When thinking about the best KPI to focus on, is reaching 10 sales reps really the key? Or is your goal actually to reach a specific amount of sales?
The answer is likely to be the latter, which means concentrating on the number of reps is a pointless task.
There are, of course, many factors that will determine the level of sales that are made in any given month. You’ll need to tweak and adjust all the pieces of the puzzle if you’re to achieve the result you’re striving for. (If growth is your aim then you may also find our blog on increasing sales velocity a helpful read).
For any company, but particularly if you’re just starting out, it can feel a little overwhelming at times to try and figure out exactly what to measure.
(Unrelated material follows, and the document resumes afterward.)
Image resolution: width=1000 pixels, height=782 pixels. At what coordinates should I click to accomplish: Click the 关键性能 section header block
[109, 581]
You may have an exec team or board members telling you what they want to know, but you need to drill down to pinpoint exactly what you need to know.
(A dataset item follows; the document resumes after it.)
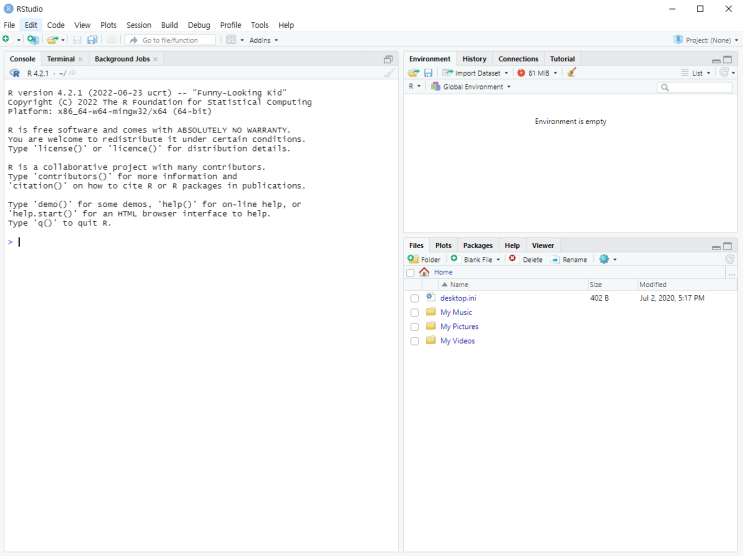Tick the My Music folder checkbox
Screen dimensions: 743x556
click(414, 312)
The real question to be asking is – what could you measure that will specifically help you in achieving your desired goals?
A process for setting KPIs
Here’s how to get the process started:
- Be clear on your business objectives – It all starts by having some clearly defined business objectives. For most companies, these will be decided by the executive team. Find out what they are, if you don’t already know.
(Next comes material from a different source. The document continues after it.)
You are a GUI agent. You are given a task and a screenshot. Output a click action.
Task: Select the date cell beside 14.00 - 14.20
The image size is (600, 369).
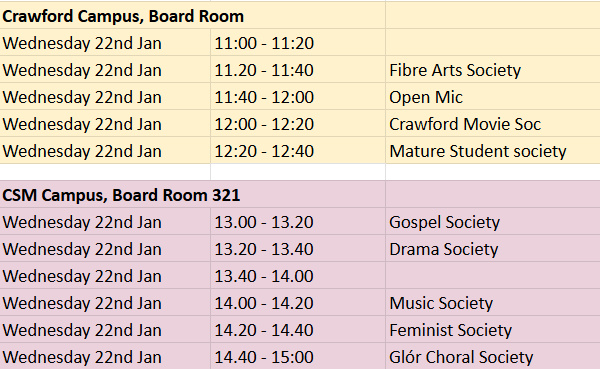pos(105,302)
- Turn the objectives into goals – the next step is to take the business objectives and translate them into measurable business goals.
- Think which KPIs will help you meet these goals – Step three is thinking about the KPIs that will give you the information you need, so you can see whether you’re on track or not when it comes to reaching your goals.
- Define what success will look like – once you have set up some KPIs, you need to know what good results will look like. What will determine success and failure? What should the numbers be? Getting input from various people who may be directly involved in the process, is a good idea here.
- Outline the whole process in detail – It’s then important to note down everything that is involved in, or may influence, the process of achieving the KPIs. Think about people, processes, behaviors and outcomes.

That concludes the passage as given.